→ **Task description**: Images are not part of the copy; write out the rest of the data exactly as given.

→ **Task input**:
#####
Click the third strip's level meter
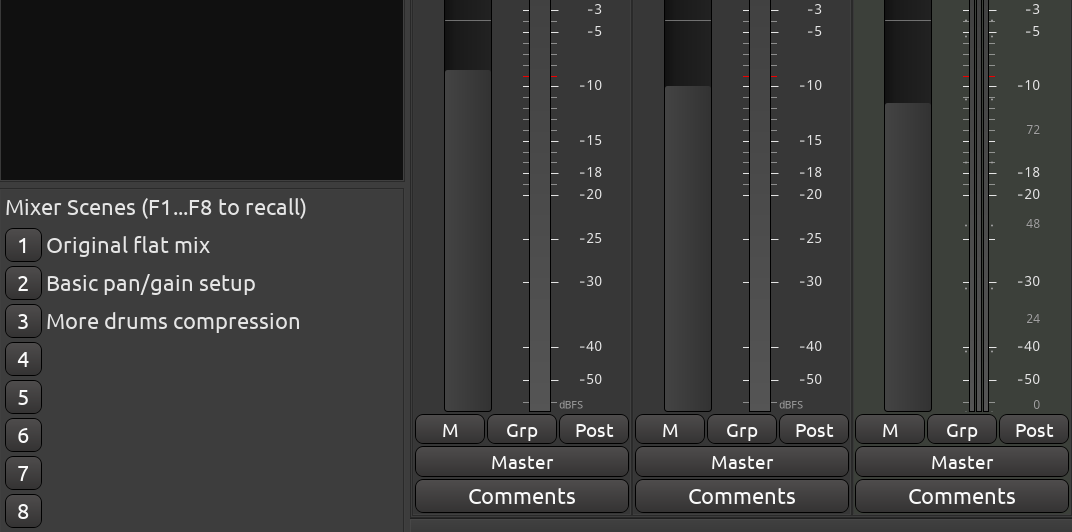Image resolution: width=1072 pixels, height=532 pixels. coord(979,205)
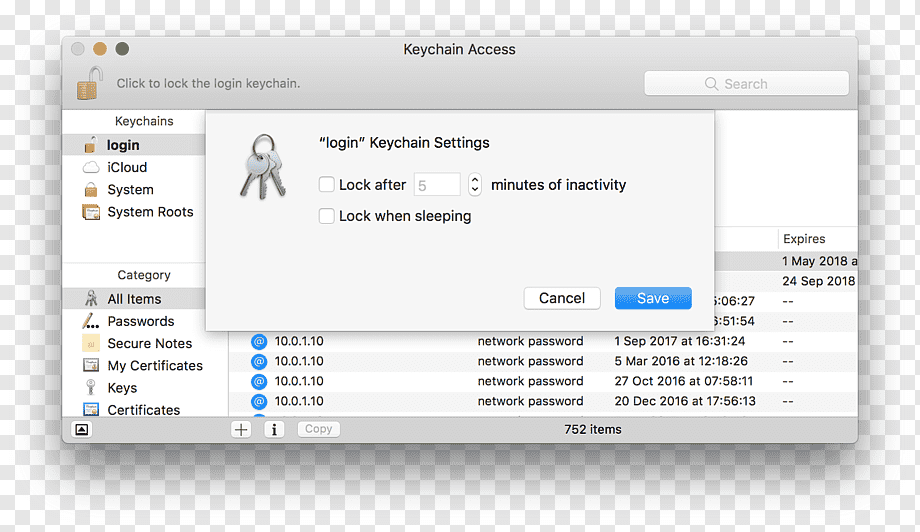The width and height of the screenshot is (920, 532).
Task: Click the padlock icon to lock login keychain
Action: [x=90, y=83]
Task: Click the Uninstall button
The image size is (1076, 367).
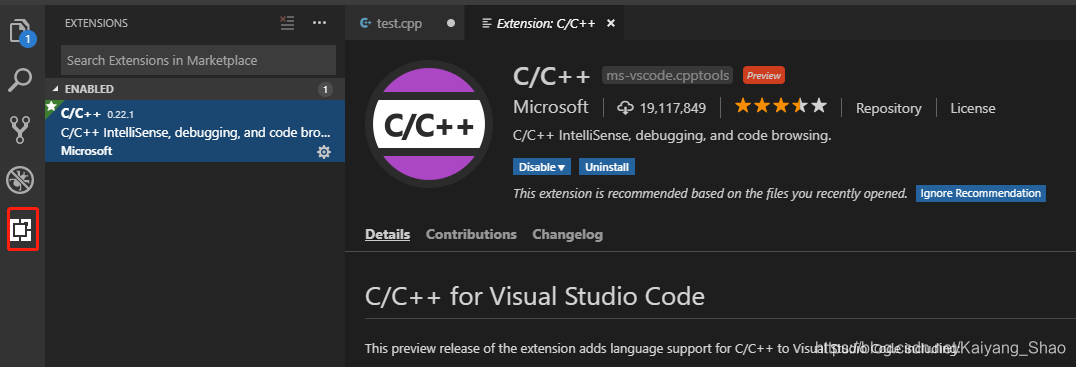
#####
→ **Answer for the task**:
Click the third strip's level meter
Image resolution: width=1072 pixels, height=532 pixels. coord(979,205)
The width and height of the screenshot is (920, 532).
Task: Click the padlock icon to lock login keychain
Action: [x=90, y=83]
Task: Click the Uninstall button
The image size is (1076, 367).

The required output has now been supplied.